→ What you will do:
- A) In the passage on the defense cybersecurity pilot, how many of the malicious activity incidents detected during the test run were found using NSA's data?
- B) Summarize the passage on the defense cybersecurity pilot in two sentences.

→ Selected extract:
-----

According to a NextGov report, DOD will continue to oversee communications with the contractors participating in the program.
There’s been talk of expanding the pilot since it was first rolled out. In his announcement Lynn said expansion of the program would be possible once an assessment of the program had been conducted.
That assessment has now been completed – with mixed reviews, according to a Washington Post report on the study’s findings, which have not been made public.
The initial leg of the pilot program has demonstrated the viability of information-sharing among private companies and government agencies, according to the Post report. It has also showed ISPs are capable of handling the classified National Security Agency-provided intelligence being used among participants, including NSA signatures of malicious code, which are the fingerprints of potentially dangerous malware.
But the program hasn’t proved effective in staving off cyber attacks that participants could have prevented themselves without the shared data. For example, of the 52 malicious activity incidents detected during the test run, only two were found using NSA’s data, the report stated.
“Unfortunately, the report on the DIB Pilot Program highlights one of my continuing points, that there is no silver bullet in cybersecurity,” Rep. James Langevin (D-R.I.), co-founder of the Congressional Cybersecurity Caucus, said in a statement. “Signature-based defenses alone will never be enough to secure our defense contractors, our classified networks or our critical infrastructure. We need a comprehensive approach to cybersecurity that incorporates innovative information-sharing arrangements with industry, while also boosting our capabilities for our own defenses and those who manage our critical infrastructure.”
While the pilot program is expanding by bringing DHS into the fold, it appears no new companies have been added. When Lynn announced the program last summer, he said the pilot comprises less than two dozen commercial defense companies with which DOD shares classified threat intelligence.

-----

→ Given data:
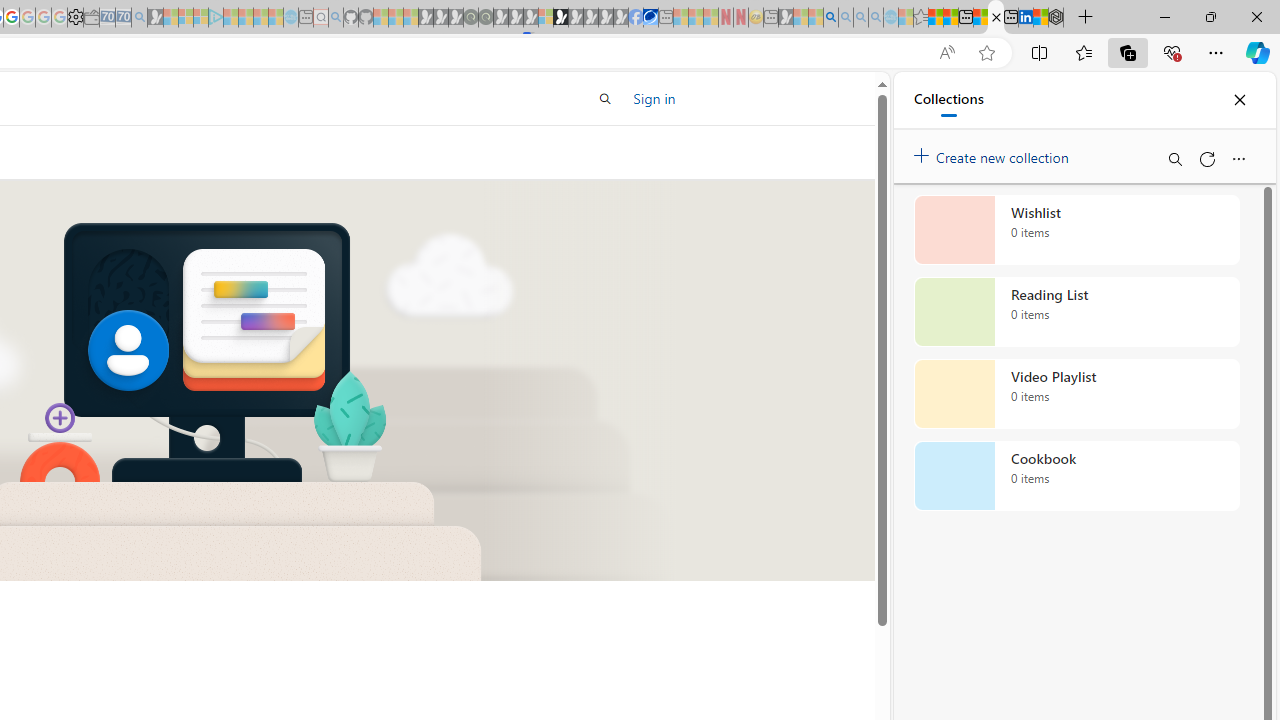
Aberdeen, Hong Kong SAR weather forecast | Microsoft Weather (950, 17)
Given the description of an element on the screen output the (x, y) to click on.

-----

→ Set of answers:
- A) Two of the 52 incidents were found using NSA's data.

- B) An unreleased assessment of the pilot, described in a Washington Post report, found that information-sharing between private companies and government agencies is viable and that ISPs can handle classified NSA-provided intelligence. It also found that the program did little to stop attacks participants could have prevented themselves, with only two of 52 detected incidents found using NSA's data, and while the pilot is expanding to bring in DHS, no new companies appear to have been added.